# Work order
Every line of the listing must be repeated exactly.

# Record excerpts
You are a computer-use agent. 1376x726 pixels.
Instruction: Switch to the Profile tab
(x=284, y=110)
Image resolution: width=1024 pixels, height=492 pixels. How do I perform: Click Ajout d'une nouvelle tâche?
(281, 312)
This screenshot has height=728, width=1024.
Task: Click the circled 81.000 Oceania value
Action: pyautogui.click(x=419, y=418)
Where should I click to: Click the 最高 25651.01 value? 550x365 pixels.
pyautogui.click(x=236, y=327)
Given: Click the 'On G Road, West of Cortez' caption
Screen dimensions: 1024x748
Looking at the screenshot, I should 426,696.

# Reply to the task
You are a computer-use agent. 1376x726 pixels.
Instruction: Switch to the Profile tab
(x=284, y=110)
Image resolution: width=1024 pixels, height=492 pixels. How do I perform: Click Ajout d'une nouvelle tâche?
(281, 312)
This screenshot has height=728, width=1024.
Task: Click the circled 81.000 Oceania value
Action: pyautogui.click(x=419, y=418)
Where should I click to: Click the 最高 25651.01 value? 550x365 pixels.
pyautogui.click(x=236, y=327)
Given: Click the 'On G Road, West of Cortez' caption
Screen dimensions: 1024x748
Looking at the screenshot, I should 426,696.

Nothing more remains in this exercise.